──────── Extracted information ────────

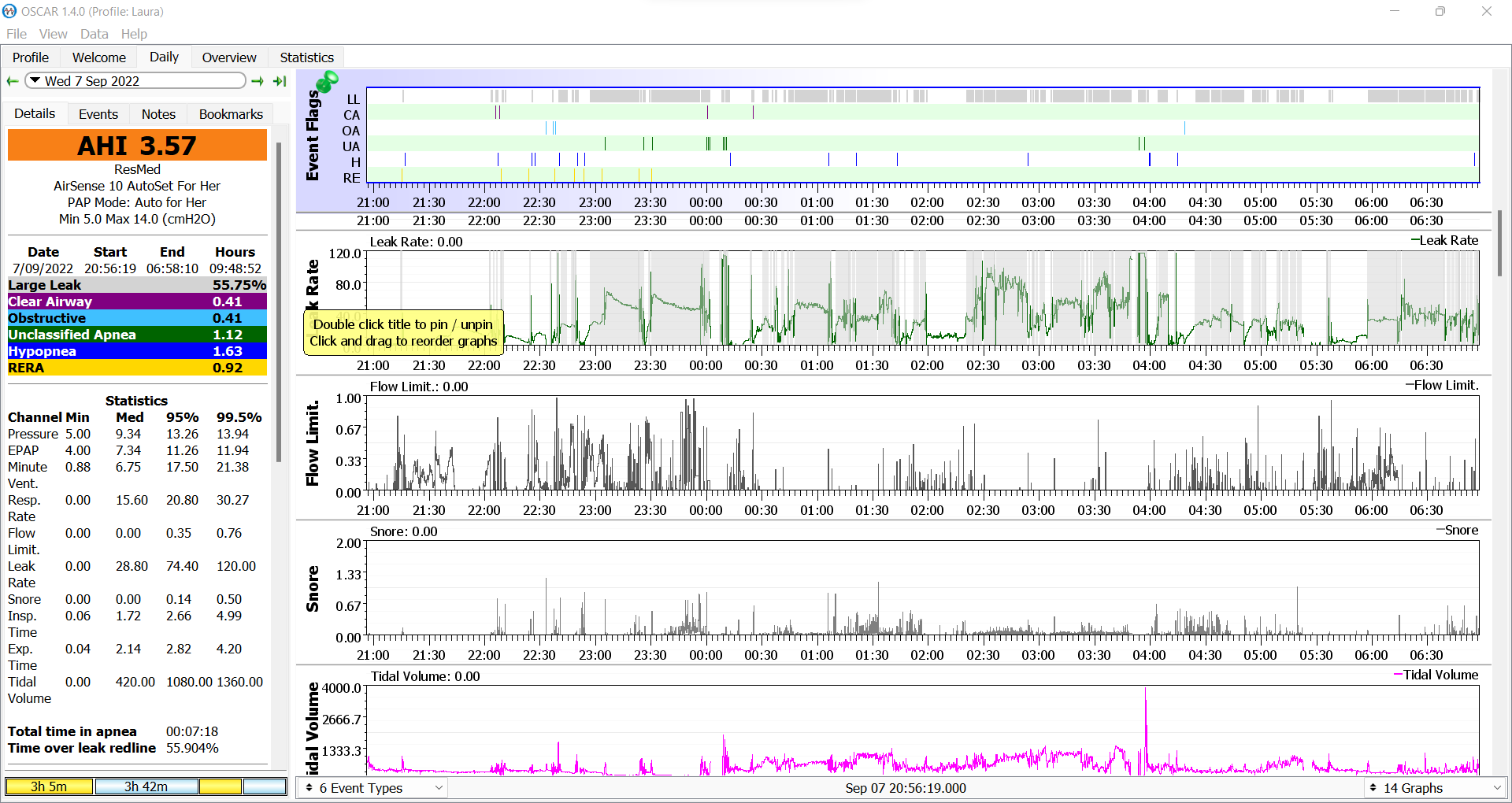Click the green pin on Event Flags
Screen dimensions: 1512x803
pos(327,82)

────────
──────── Extracted information ────────

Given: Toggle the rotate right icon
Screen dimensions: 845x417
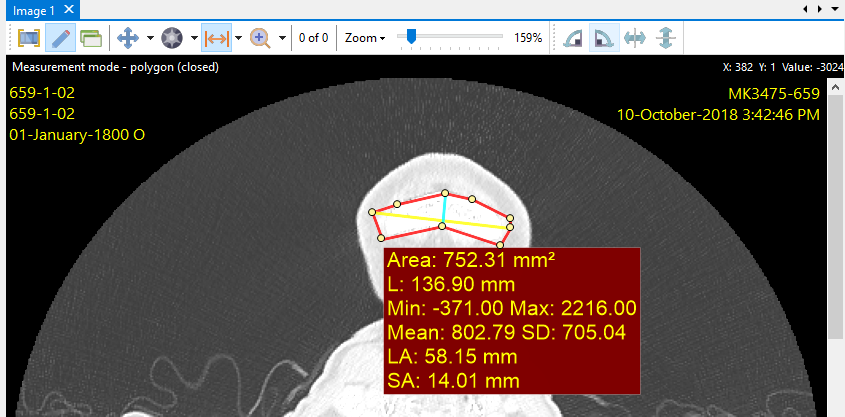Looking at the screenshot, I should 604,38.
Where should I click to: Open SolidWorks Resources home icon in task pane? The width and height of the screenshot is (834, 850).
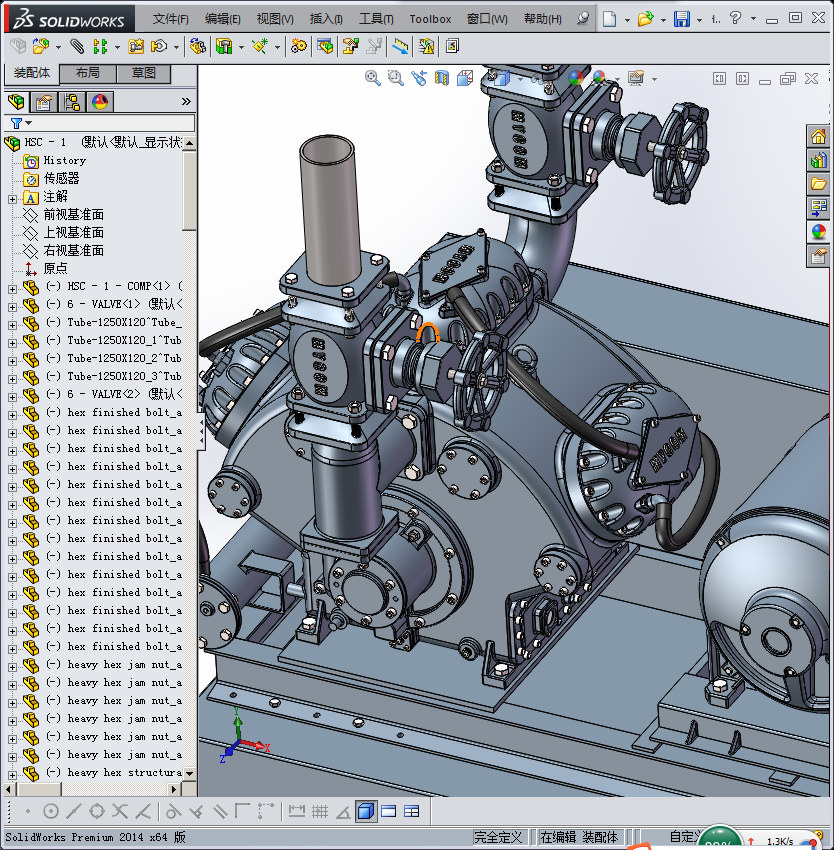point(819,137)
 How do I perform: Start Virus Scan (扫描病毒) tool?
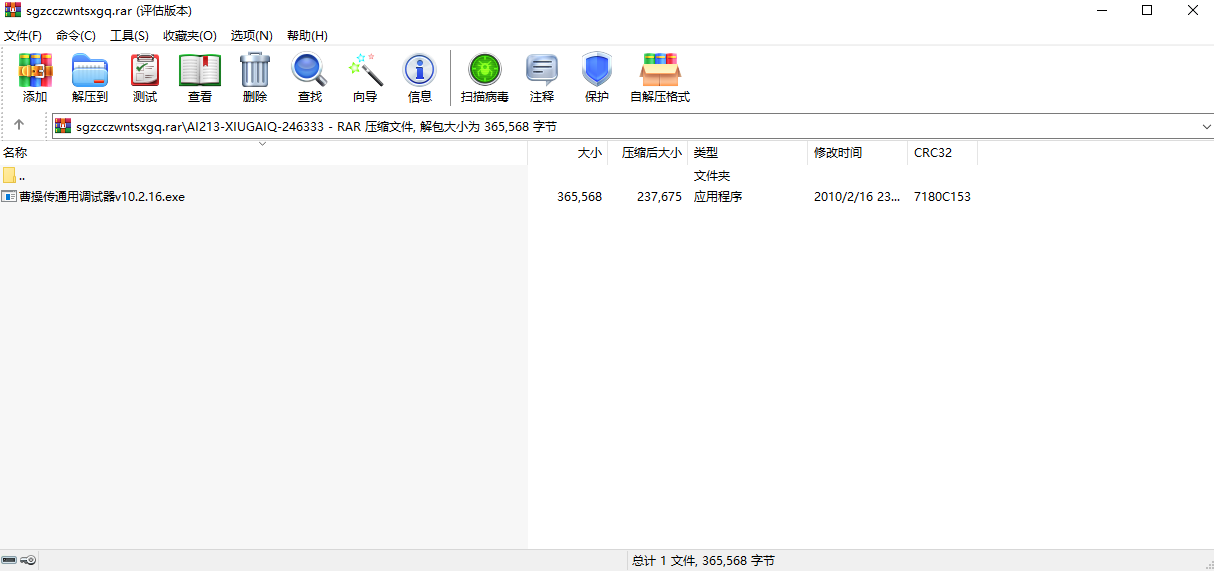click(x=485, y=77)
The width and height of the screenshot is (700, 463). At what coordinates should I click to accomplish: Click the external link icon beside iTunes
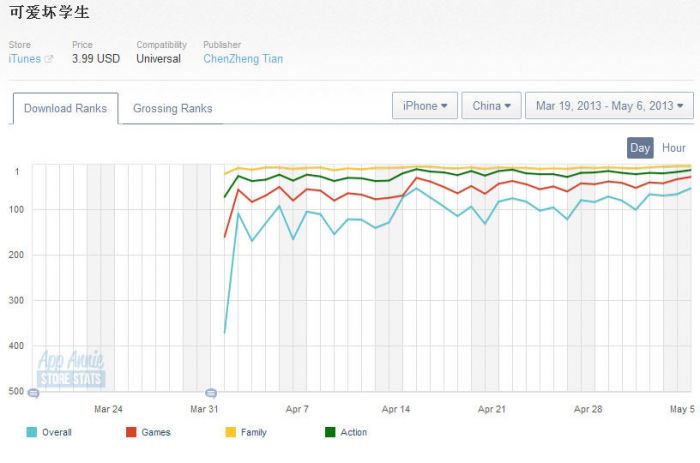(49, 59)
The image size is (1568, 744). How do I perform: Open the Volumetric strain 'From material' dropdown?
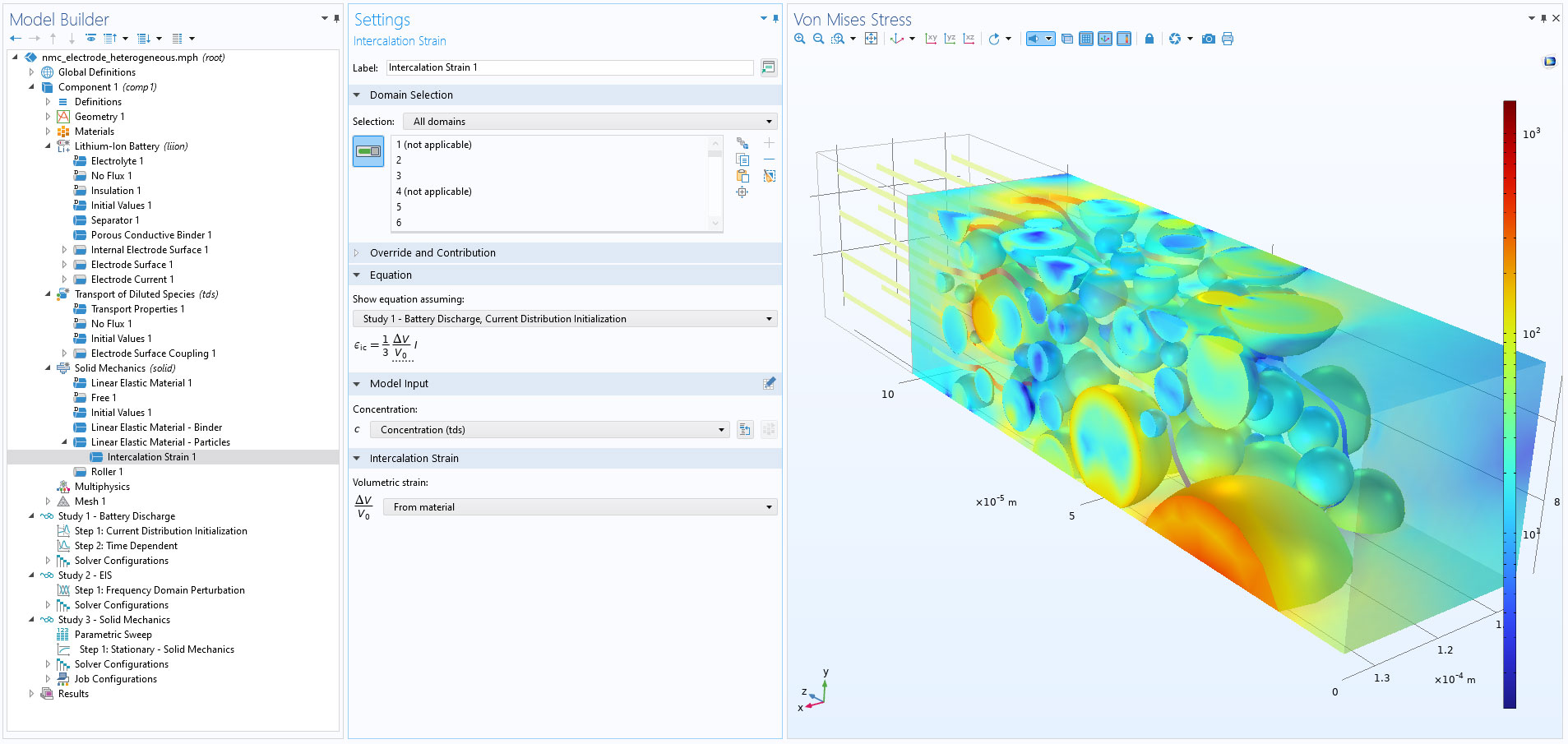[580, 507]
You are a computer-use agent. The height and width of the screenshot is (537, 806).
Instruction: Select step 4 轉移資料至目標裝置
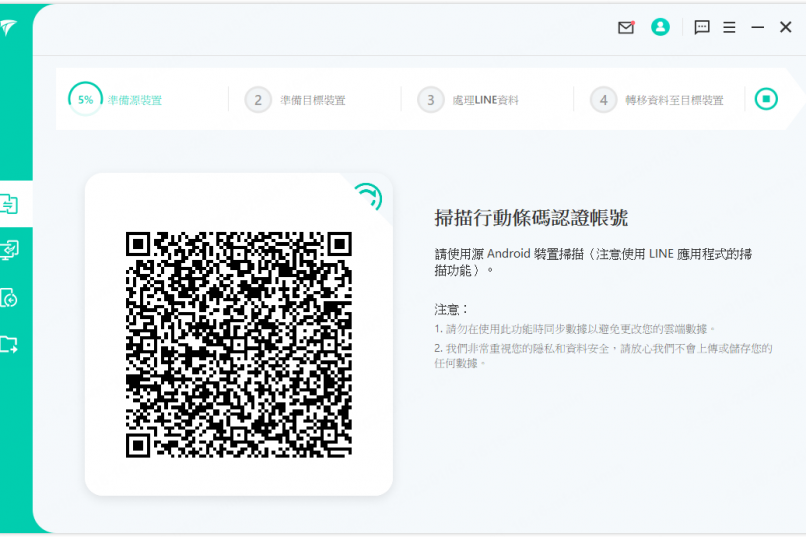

────────

# Exercise
Above are the entries. Copy exactly the part that opens with the line containing "You are a computer-use" and closes with the line containing "Instruction: Select step 4 轉移資料至目標裝置", and no more.

# Answer
You are a computer-use agent. The height and width of the screenshot is (537, 806).
Instruction: Select step 4 轉移資料至目標裝置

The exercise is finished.